> **DATA TO EXAMINE**
'''

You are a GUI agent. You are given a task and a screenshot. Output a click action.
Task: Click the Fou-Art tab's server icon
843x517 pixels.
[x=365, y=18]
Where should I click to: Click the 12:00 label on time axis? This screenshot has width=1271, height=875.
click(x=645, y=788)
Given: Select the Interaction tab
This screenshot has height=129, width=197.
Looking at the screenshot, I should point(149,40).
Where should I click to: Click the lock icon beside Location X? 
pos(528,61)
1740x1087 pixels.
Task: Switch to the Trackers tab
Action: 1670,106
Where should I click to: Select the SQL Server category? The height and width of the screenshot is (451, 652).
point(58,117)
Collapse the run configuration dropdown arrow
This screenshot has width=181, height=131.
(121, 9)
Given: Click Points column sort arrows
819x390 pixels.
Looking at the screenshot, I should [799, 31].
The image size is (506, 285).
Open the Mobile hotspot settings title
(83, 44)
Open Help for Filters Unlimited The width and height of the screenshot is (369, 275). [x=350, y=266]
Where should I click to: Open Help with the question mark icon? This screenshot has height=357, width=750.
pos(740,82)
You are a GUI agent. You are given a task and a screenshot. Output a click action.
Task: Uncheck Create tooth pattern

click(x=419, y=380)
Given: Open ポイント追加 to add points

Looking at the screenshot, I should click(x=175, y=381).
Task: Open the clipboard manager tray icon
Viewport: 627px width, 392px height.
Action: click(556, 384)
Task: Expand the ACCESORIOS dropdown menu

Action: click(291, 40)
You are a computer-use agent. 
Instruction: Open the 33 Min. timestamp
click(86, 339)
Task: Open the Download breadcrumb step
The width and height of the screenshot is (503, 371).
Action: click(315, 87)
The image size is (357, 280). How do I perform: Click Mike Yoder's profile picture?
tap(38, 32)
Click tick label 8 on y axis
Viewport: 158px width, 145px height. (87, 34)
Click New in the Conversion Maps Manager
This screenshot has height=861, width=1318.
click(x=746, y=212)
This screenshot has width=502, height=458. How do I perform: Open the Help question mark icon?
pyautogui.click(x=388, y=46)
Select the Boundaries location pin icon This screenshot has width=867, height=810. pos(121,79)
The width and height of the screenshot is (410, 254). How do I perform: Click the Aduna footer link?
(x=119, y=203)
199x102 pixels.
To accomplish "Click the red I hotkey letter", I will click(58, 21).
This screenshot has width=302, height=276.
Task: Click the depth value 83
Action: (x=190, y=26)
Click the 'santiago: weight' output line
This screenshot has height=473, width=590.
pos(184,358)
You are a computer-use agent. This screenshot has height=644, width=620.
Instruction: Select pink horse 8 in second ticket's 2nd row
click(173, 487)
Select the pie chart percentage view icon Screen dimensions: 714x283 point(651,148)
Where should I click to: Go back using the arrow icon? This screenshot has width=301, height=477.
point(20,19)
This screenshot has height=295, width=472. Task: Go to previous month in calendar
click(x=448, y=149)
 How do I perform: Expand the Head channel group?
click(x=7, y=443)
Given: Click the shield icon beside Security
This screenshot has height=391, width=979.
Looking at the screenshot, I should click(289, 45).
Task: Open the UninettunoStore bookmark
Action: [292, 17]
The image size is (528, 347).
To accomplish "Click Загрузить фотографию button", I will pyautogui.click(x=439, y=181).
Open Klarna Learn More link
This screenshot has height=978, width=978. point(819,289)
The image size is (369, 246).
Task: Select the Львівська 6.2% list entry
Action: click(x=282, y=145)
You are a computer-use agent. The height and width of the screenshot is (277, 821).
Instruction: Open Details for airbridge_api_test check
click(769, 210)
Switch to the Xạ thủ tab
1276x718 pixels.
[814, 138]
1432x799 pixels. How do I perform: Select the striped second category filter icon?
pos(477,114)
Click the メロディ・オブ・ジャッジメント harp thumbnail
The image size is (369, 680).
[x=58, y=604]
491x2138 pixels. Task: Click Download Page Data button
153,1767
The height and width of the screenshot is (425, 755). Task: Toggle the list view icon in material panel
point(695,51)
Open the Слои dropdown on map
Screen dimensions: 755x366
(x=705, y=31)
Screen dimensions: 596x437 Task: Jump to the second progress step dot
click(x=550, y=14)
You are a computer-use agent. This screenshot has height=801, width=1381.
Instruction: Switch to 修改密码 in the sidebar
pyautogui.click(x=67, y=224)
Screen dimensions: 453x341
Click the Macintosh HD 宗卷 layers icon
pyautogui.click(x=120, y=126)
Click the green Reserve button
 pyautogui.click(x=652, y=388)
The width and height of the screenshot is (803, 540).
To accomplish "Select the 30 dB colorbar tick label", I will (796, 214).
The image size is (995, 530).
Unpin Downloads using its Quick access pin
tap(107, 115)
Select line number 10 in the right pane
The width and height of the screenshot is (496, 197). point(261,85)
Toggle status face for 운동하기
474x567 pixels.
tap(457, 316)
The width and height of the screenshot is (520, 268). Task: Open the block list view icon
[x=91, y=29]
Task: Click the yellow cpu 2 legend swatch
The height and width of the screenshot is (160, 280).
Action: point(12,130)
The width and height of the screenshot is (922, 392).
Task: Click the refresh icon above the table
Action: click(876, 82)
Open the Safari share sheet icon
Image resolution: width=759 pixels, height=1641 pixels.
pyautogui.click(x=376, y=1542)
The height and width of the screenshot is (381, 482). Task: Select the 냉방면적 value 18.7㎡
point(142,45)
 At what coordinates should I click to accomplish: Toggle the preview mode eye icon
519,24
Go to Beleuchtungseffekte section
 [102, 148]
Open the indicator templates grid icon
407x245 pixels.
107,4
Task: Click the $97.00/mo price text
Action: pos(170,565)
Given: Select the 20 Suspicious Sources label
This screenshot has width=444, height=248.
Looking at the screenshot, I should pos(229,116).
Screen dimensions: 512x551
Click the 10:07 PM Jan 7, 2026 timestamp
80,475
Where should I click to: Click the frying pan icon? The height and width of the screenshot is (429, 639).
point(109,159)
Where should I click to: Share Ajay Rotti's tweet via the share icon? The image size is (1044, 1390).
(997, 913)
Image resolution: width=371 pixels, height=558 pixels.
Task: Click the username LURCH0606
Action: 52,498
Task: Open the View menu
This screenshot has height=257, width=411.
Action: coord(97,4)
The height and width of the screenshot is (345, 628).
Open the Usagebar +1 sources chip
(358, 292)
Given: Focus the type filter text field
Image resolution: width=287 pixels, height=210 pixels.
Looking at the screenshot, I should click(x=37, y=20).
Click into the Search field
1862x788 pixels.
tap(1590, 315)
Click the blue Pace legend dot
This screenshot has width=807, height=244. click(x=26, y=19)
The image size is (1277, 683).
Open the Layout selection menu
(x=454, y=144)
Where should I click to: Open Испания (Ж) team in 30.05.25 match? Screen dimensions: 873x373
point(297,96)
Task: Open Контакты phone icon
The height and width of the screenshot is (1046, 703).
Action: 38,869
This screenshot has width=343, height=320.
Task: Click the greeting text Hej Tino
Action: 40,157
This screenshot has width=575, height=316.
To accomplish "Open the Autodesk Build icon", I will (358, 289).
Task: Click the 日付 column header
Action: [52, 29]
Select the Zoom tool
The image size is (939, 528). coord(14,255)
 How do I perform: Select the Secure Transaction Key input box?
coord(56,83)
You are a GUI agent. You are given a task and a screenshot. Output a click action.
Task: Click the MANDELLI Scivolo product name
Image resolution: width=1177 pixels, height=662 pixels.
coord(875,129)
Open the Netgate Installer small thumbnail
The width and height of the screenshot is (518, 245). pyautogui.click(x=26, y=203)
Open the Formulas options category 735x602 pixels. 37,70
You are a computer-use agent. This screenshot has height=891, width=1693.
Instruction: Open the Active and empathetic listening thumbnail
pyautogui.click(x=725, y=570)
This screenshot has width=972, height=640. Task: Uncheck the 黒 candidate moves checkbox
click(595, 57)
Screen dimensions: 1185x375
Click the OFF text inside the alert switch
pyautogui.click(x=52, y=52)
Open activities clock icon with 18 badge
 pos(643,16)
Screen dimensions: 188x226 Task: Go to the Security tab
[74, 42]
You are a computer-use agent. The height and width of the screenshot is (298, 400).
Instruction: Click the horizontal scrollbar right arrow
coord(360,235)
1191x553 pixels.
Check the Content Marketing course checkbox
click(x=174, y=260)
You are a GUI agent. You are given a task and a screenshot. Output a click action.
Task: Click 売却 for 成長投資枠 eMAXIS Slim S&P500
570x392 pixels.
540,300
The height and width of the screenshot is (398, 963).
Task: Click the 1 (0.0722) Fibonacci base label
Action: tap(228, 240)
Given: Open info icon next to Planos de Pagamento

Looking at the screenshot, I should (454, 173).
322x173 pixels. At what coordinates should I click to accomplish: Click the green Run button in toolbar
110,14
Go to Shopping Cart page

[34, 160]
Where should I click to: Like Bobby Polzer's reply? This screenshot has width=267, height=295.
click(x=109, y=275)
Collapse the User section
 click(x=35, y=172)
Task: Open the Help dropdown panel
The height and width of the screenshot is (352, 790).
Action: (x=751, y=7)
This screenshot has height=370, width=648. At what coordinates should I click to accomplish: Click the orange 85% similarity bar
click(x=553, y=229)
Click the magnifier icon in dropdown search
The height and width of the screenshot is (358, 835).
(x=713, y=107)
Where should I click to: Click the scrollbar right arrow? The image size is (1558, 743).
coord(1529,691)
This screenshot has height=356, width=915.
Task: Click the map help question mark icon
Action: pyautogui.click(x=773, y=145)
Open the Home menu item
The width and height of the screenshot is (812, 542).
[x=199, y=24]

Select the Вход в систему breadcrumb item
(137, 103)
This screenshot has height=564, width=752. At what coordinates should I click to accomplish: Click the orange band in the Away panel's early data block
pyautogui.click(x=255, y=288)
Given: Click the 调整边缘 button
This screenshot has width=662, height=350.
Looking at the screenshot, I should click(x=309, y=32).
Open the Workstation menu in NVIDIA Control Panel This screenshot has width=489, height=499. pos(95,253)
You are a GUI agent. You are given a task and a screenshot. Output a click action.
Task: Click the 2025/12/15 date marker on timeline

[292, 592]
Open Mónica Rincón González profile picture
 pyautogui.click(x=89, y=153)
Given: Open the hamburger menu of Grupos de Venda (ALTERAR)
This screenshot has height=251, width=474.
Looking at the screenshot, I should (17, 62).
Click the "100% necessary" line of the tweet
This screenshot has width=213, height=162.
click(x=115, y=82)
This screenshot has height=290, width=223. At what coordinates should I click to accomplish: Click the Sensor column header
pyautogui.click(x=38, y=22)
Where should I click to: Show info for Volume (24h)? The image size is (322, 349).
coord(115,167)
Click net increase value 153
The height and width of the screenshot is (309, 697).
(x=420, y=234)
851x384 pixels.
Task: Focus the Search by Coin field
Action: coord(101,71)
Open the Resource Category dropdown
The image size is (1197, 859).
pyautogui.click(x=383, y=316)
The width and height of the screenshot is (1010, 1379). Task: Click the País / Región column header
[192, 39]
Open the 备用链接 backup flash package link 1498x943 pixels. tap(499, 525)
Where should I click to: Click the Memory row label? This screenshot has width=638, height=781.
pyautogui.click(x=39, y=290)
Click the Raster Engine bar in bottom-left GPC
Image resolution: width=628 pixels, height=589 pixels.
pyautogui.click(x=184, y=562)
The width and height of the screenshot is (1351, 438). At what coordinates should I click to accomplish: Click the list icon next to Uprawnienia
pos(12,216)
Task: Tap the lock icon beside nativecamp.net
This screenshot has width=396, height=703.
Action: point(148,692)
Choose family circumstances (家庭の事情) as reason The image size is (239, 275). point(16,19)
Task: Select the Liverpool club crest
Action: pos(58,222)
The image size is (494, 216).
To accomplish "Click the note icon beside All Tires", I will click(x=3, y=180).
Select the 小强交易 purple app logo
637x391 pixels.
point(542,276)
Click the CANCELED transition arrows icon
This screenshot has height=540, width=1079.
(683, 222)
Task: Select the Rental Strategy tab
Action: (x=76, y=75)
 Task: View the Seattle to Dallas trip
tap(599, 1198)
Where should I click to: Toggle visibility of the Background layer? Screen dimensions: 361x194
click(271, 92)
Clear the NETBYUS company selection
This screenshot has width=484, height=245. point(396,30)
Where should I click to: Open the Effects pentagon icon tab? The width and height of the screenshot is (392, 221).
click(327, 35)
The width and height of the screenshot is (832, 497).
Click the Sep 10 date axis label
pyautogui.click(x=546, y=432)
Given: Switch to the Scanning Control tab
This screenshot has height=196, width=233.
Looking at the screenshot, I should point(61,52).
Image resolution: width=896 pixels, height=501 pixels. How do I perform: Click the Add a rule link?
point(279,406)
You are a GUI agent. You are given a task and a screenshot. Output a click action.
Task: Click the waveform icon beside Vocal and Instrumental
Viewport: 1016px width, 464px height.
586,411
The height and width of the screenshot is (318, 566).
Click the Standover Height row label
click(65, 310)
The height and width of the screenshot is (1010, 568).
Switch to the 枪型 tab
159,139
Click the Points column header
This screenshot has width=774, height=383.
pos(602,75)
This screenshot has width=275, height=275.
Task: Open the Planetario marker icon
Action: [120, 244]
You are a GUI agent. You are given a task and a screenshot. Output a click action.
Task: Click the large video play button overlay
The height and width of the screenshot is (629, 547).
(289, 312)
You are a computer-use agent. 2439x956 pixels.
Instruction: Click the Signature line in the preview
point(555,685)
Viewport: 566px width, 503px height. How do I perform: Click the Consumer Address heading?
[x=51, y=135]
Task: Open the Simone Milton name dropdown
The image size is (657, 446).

'''

> **HOW TO COMPLETE THIS TASK**
Every line above that includes the word "Control" should be listed.

> **TASK OUTPUT**
Open the Workstation menu in NVIDIA Control Panel This screenshot has width=489, height=499. pos(95,253)
Given: Switch to the Scanning Control tab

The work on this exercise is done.